Copy every line of the records below that contains the word "Polityka". Case counts.

Rows from a dataset:
********
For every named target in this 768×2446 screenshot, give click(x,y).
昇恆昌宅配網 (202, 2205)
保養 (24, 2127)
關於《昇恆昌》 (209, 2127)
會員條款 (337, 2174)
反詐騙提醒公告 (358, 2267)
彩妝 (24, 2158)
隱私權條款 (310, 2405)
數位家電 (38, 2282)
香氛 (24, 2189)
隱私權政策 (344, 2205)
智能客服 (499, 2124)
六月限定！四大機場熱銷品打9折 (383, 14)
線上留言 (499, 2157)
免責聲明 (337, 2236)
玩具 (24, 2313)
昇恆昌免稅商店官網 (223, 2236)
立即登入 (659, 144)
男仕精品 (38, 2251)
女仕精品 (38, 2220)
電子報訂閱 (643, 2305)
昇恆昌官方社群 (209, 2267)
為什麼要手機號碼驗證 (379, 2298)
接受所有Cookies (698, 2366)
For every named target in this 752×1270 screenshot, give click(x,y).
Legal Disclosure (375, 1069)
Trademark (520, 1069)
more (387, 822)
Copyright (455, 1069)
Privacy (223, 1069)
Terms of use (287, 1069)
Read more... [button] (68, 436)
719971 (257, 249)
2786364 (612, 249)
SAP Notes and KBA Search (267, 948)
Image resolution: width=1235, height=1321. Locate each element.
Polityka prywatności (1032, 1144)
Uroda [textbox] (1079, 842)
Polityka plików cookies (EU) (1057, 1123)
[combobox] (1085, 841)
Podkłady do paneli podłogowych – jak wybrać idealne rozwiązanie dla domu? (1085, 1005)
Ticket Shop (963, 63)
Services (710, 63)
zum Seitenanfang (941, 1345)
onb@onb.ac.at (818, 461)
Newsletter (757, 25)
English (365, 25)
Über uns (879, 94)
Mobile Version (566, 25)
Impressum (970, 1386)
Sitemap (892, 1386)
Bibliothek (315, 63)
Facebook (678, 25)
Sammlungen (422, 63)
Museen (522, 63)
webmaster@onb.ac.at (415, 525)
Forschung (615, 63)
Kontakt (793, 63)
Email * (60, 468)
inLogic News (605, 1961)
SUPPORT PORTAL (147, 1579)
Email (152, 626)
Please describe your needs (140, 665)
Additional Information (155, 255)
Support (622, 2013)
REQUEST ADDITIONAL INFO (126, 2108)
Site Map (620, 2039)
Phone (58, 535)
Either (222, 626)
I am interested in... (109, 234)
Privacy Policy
********
Correct output:
Polityka prywatności (1032, 1144)
Polityka plików cookies (EU) (1057, 1123)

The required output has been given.